Render the records from the line containing "532x637 pixels. At" down to the line containing "pyautogui.click(x=134, y=172)", both included, as a two-column CSV with the headers instruction and response. Give each record one row, putting its text and its answer each in a single quoted field with line breaks replaced by spaces, and leave the pictures out.

** Start of Extracted entries **

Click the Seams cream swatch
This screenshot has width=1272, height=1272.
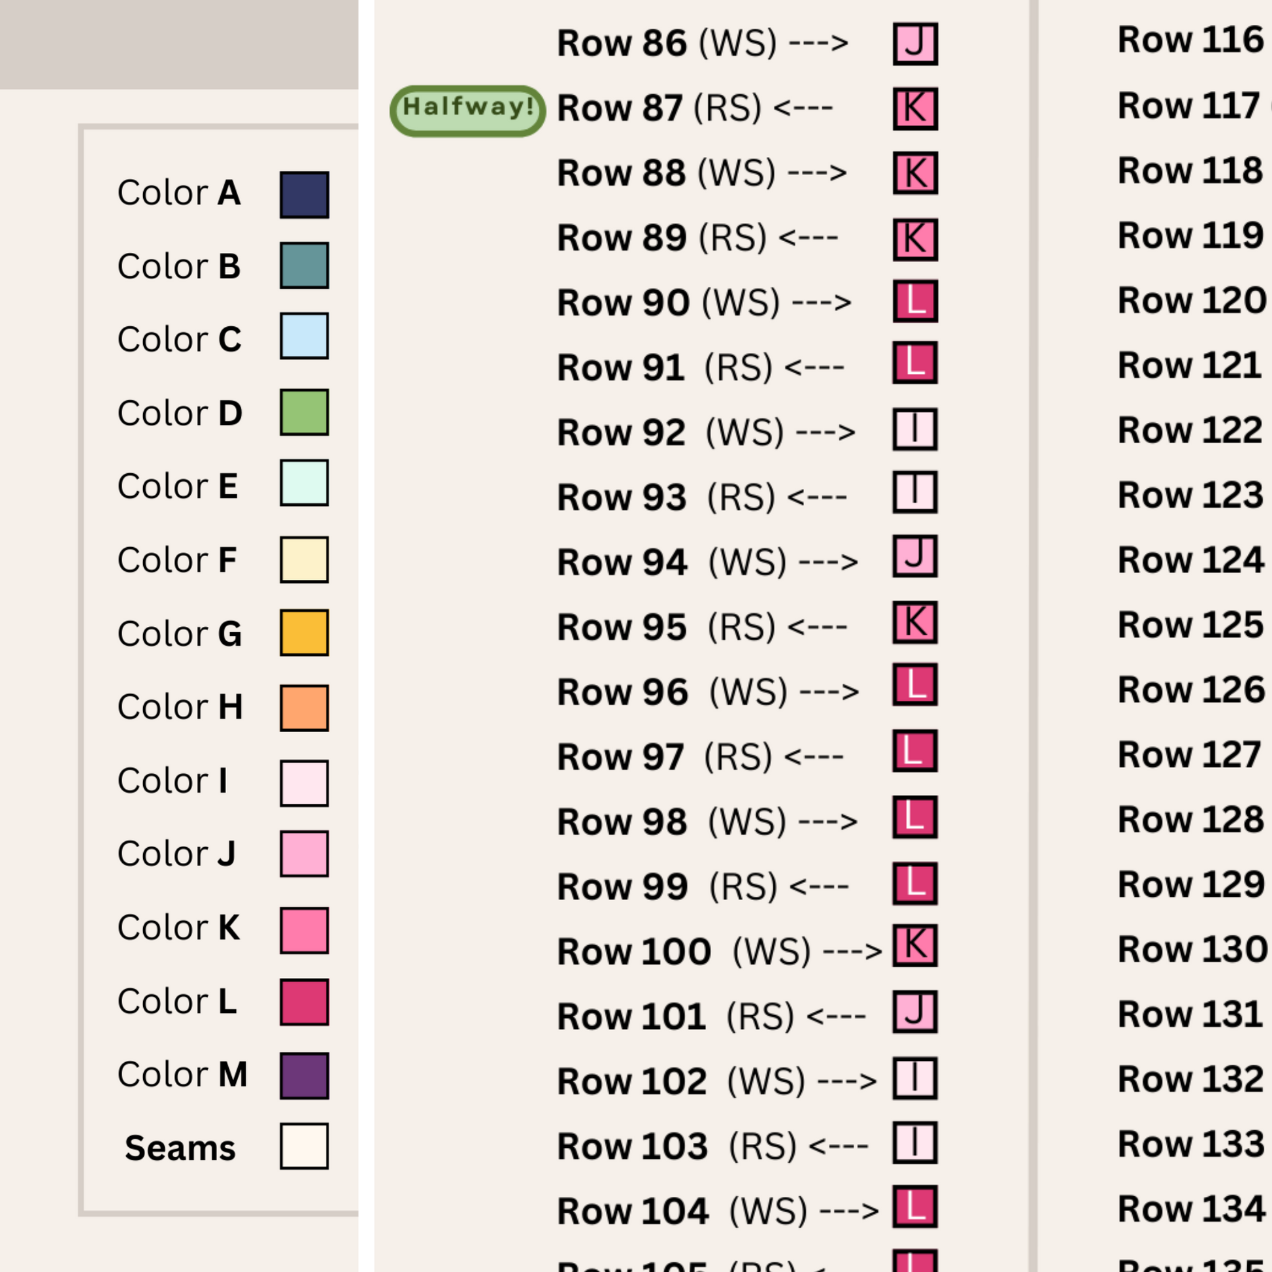[304, 1146]
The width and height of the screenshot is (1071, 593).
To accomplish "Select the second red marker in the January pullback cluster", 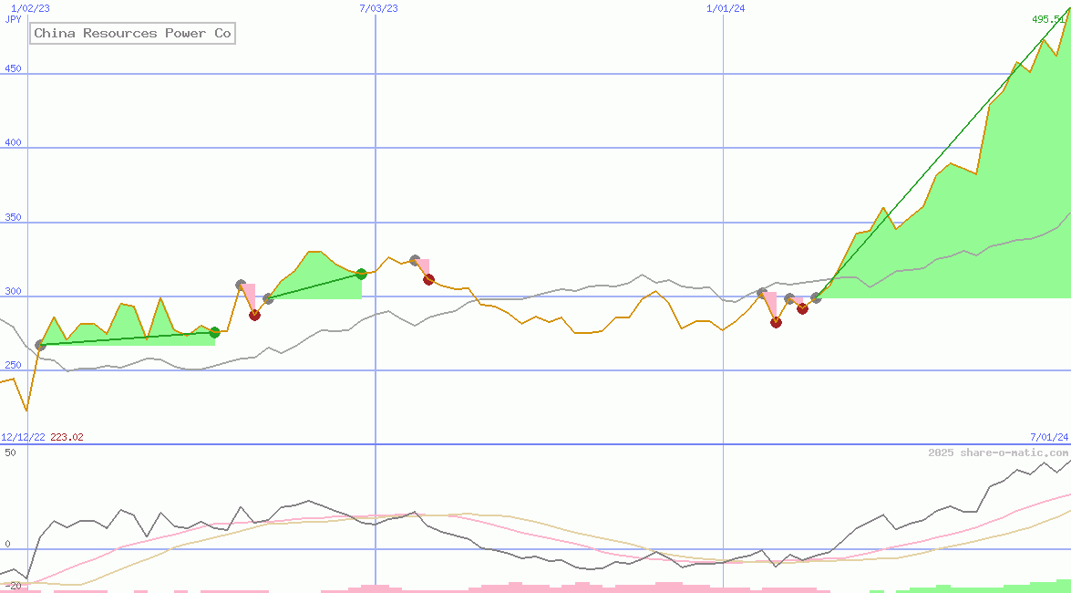I will click(802, 309).
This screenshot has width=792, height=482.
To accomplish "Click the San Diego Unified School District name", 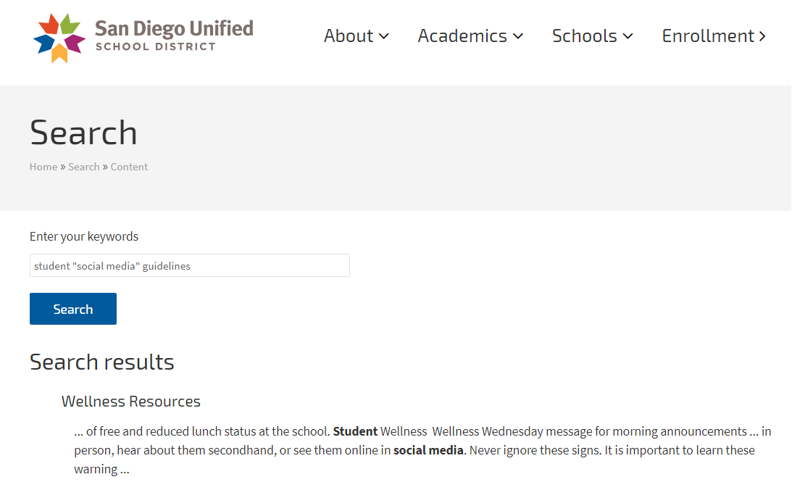I will click(x=174, y=36).
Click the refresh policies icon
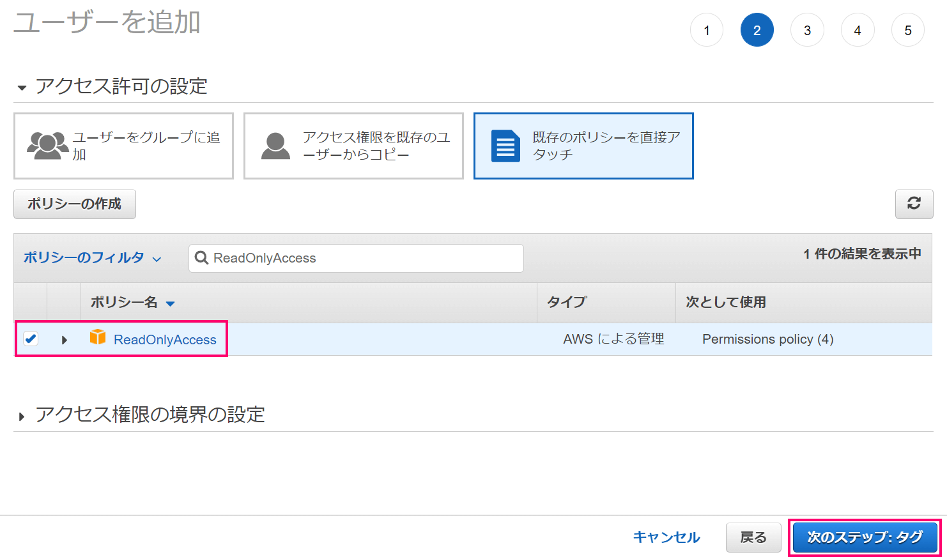947x557 pixels. [914, 204]
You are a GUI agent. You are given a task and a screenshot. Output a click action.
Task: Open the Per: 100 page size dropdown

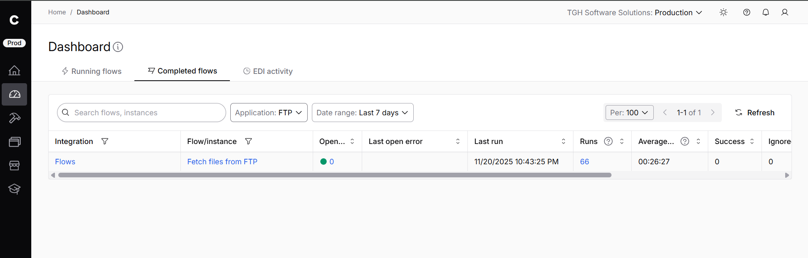[x=629, y=113]
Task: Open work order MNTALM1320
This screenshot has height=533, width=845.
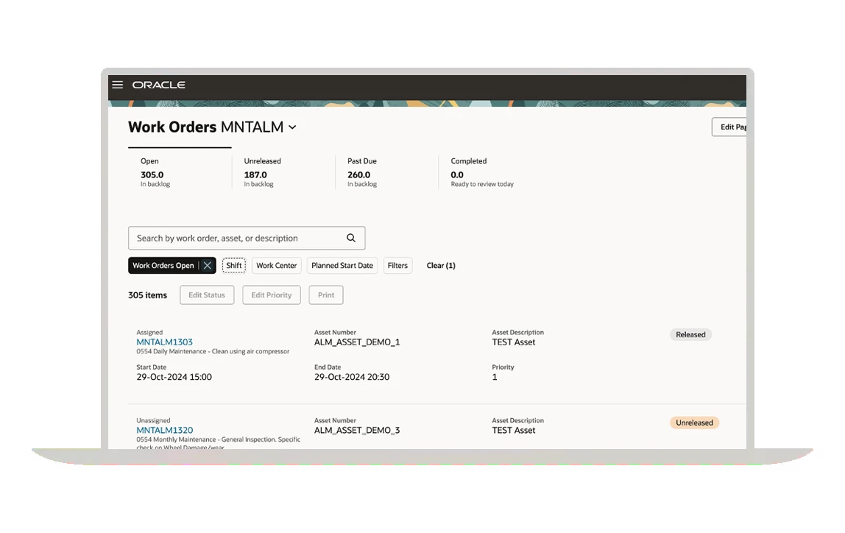Action: [x=165, y=431]
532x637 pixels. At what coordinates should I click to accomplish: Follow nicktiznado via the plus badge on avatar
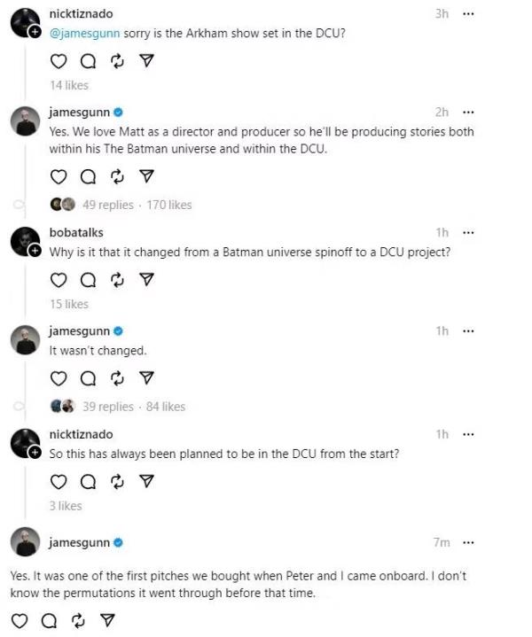[x=35, y=32]
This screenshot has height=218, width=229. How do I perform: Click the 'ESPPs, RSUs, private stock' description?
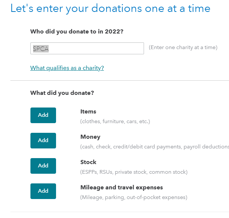pyautogui.click(x=134, y=172)
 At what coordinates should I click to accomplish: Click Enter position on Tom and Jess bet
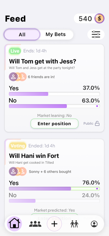tap(54, 124)
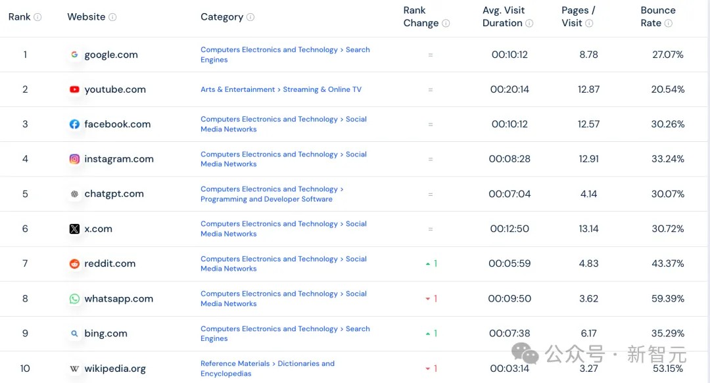
Task: Click the X logo icon beside x.com
Action: (74, 229)
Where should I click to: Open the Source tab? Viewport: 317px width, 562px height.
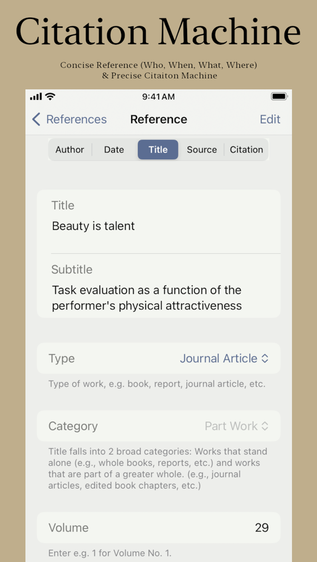[202, 150]
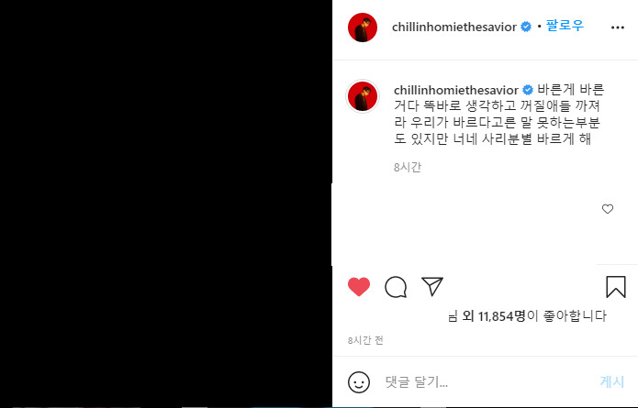Click caption profile avatar
The image size is (638, 408).
363,96
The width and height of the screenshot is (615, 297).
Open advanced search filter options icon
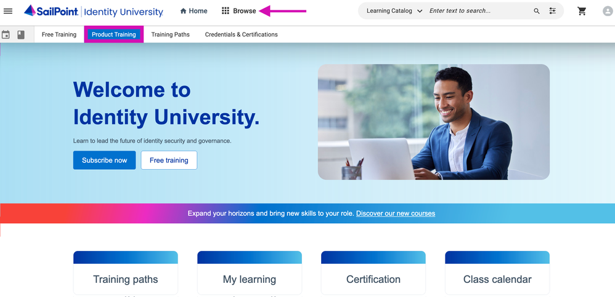pos(552,11)
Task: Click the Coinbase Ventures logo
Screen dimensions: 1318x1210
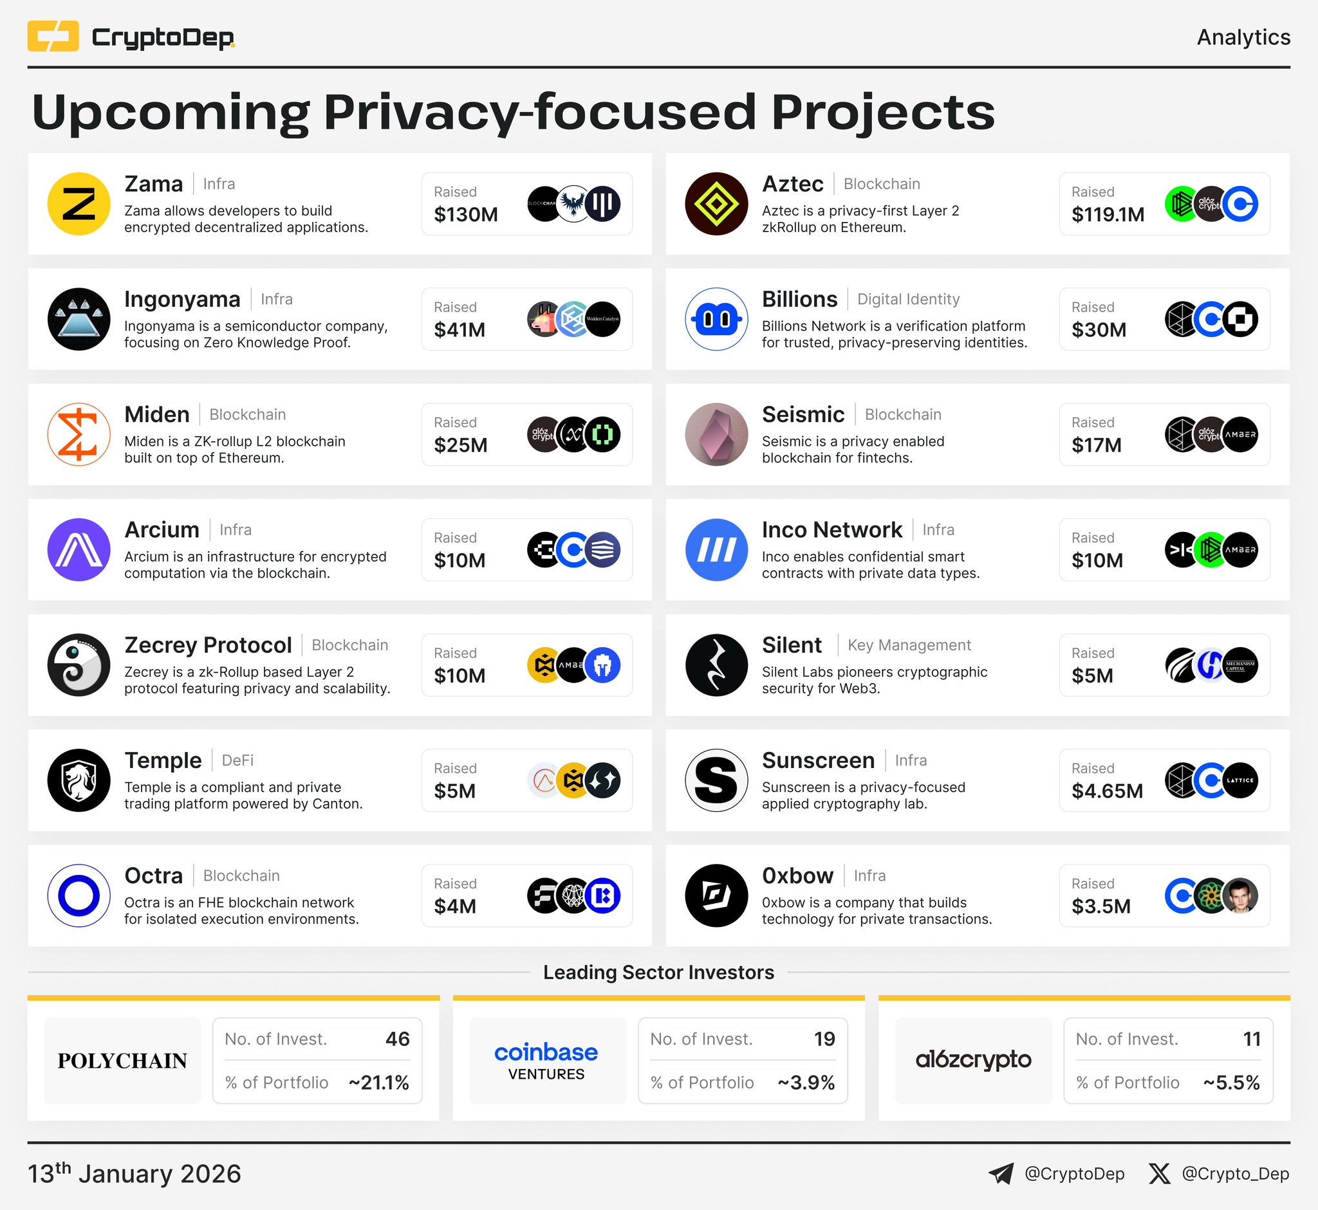Action: coord(546,1060)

** End of Extracted entries **

:: Exercise result ::
instruction,response
"532x637 pixels. At what coordinates should I click to accomplish: Follow nicktiznado via the plus badge on avatar","[x=35, y=32]"
"This screenshot has height=218, width=229. How do I perform: Click the 'ESPPs, RSUs, private stock' description?","pyautogui.click(x=134, y=172)"